PROBLEM STATEMENT: Pick out every line in the records below that contains the word "size", and copy each one in full.

Data listing:
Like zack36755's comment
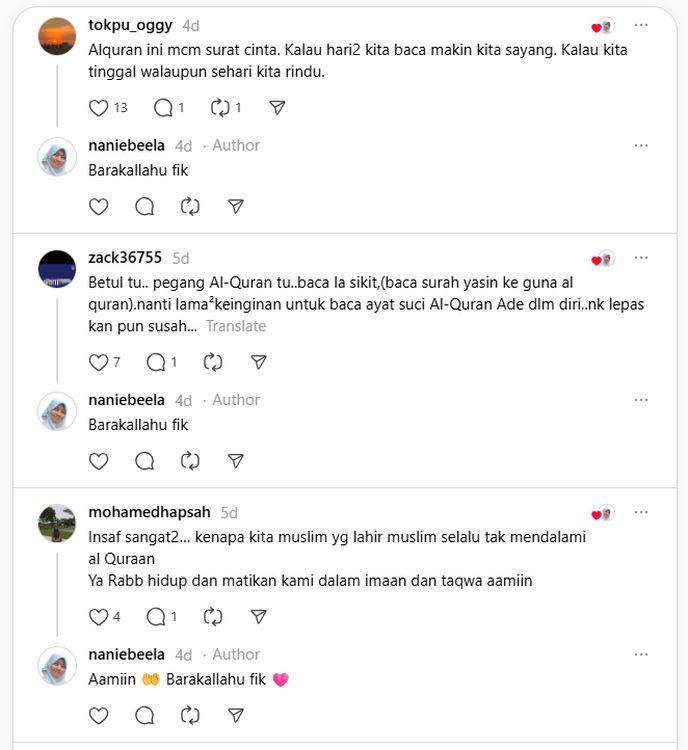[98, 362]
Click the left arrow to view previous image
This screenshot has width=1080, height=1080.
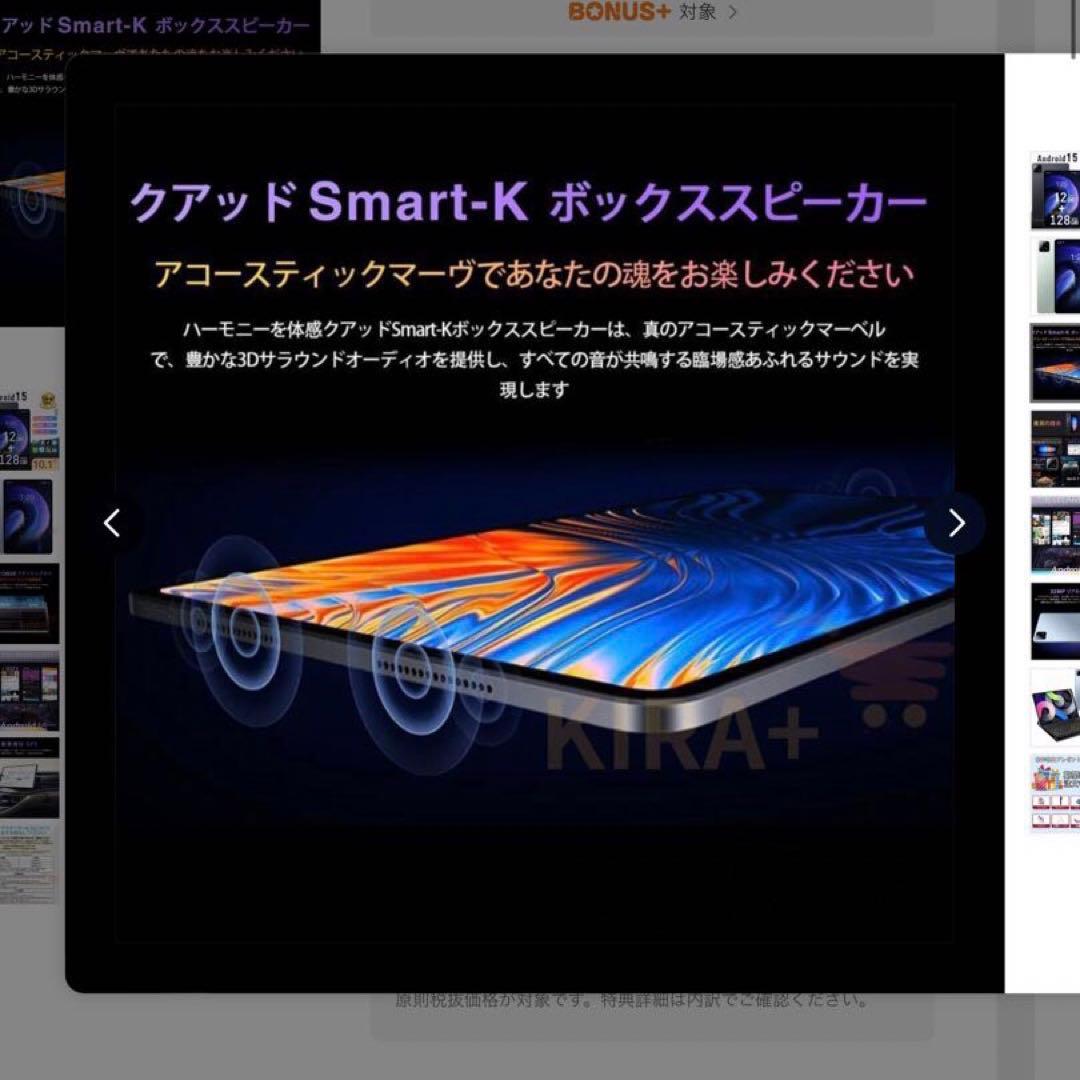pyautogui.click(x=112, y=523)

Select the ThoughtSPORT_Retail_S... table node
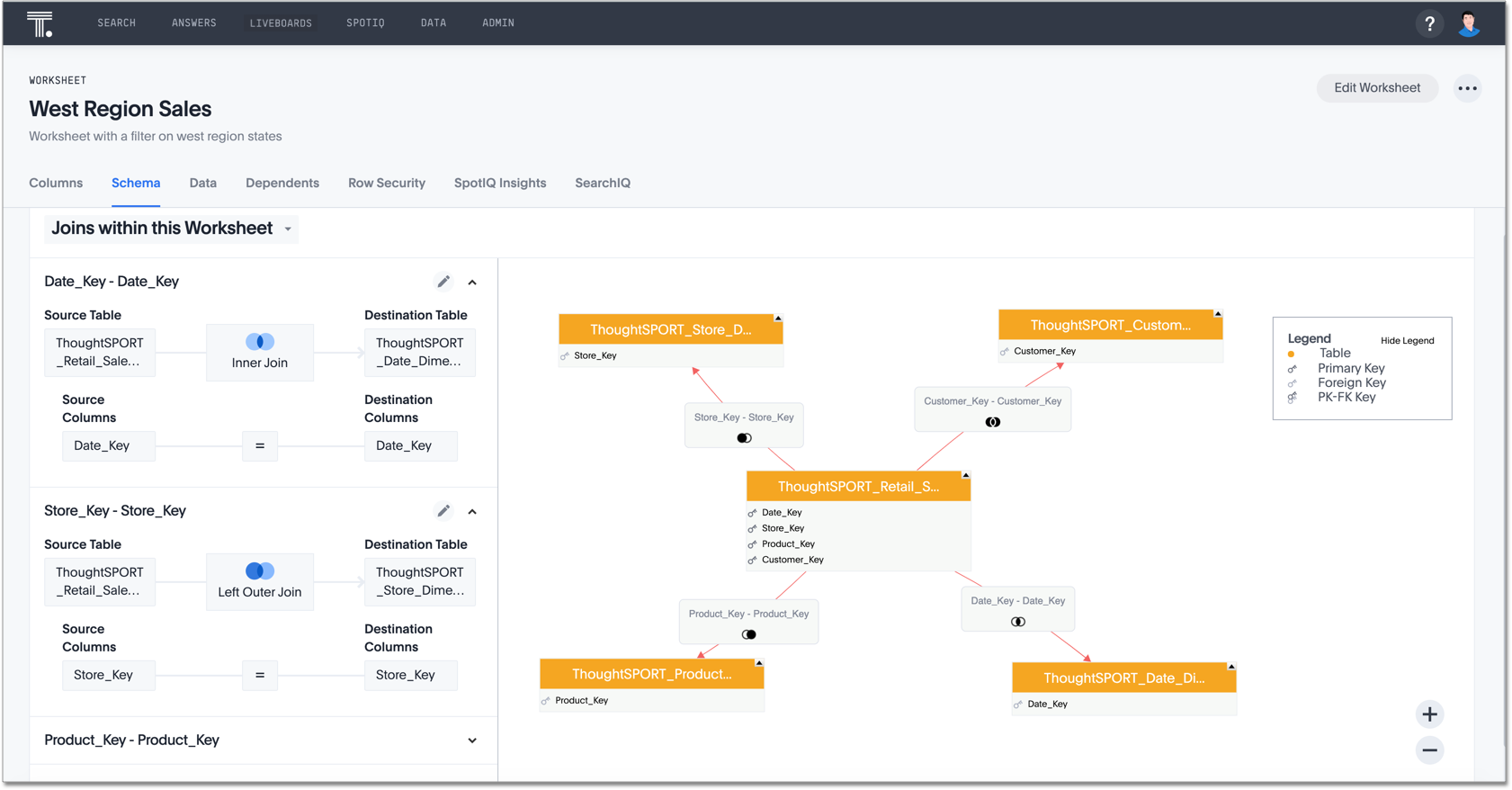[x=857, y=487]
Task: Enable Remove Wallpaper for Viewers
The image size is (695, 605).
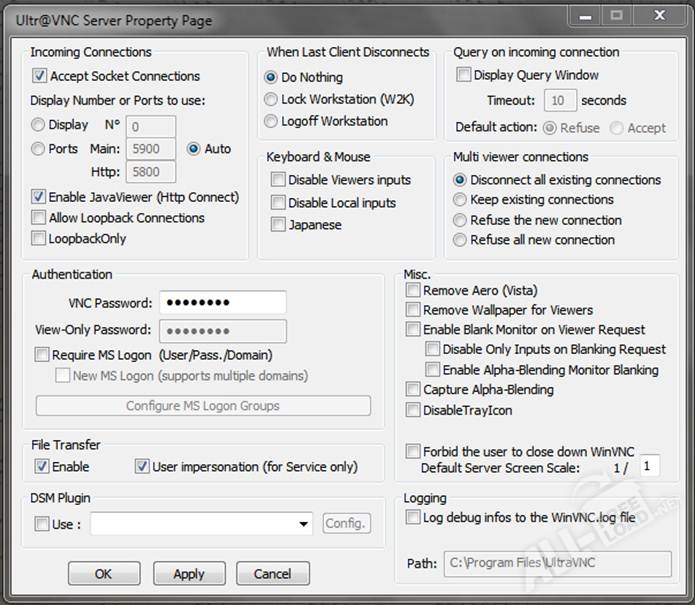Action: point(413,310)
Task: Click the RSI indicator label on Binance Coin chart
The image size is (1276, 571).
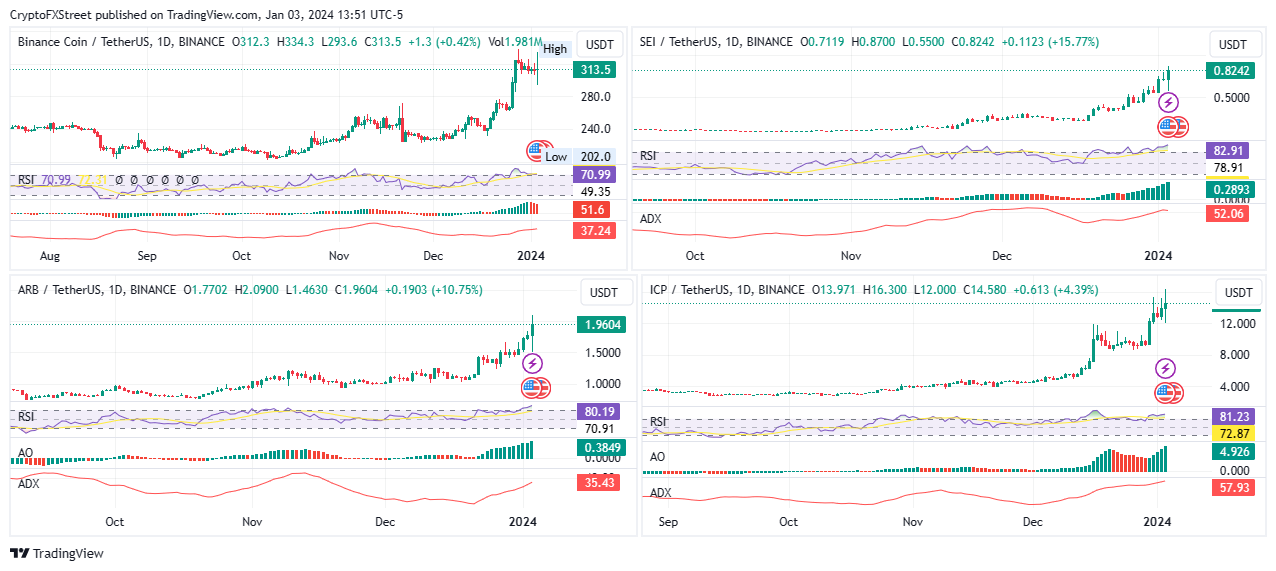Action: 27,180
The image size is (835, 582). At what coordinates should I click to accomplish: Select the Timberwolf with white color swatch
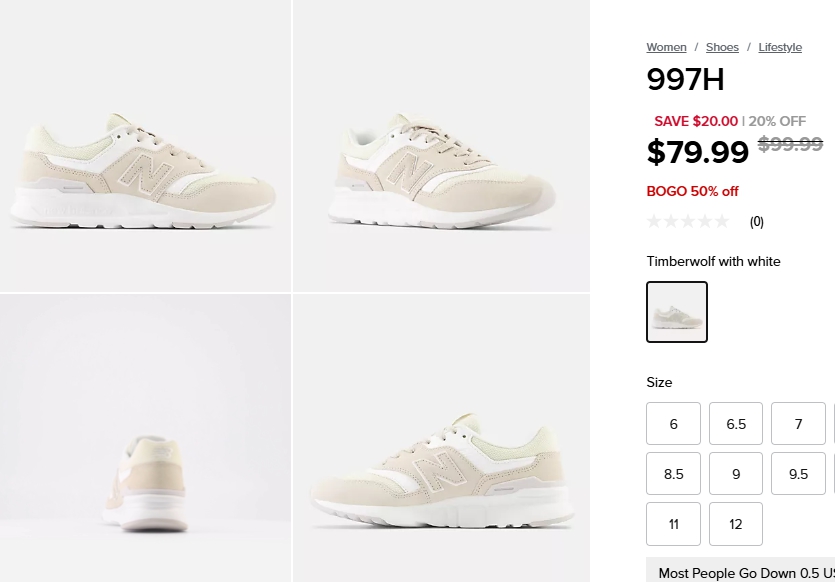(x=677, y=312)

RESPONSE FOR THIS EXERCISE:
The image size is (695, 605).
The image size is (1276, 571).
The image size is (835, 582). At what coordinates should I click to accomplish: Select the Timberwolf with white color swatch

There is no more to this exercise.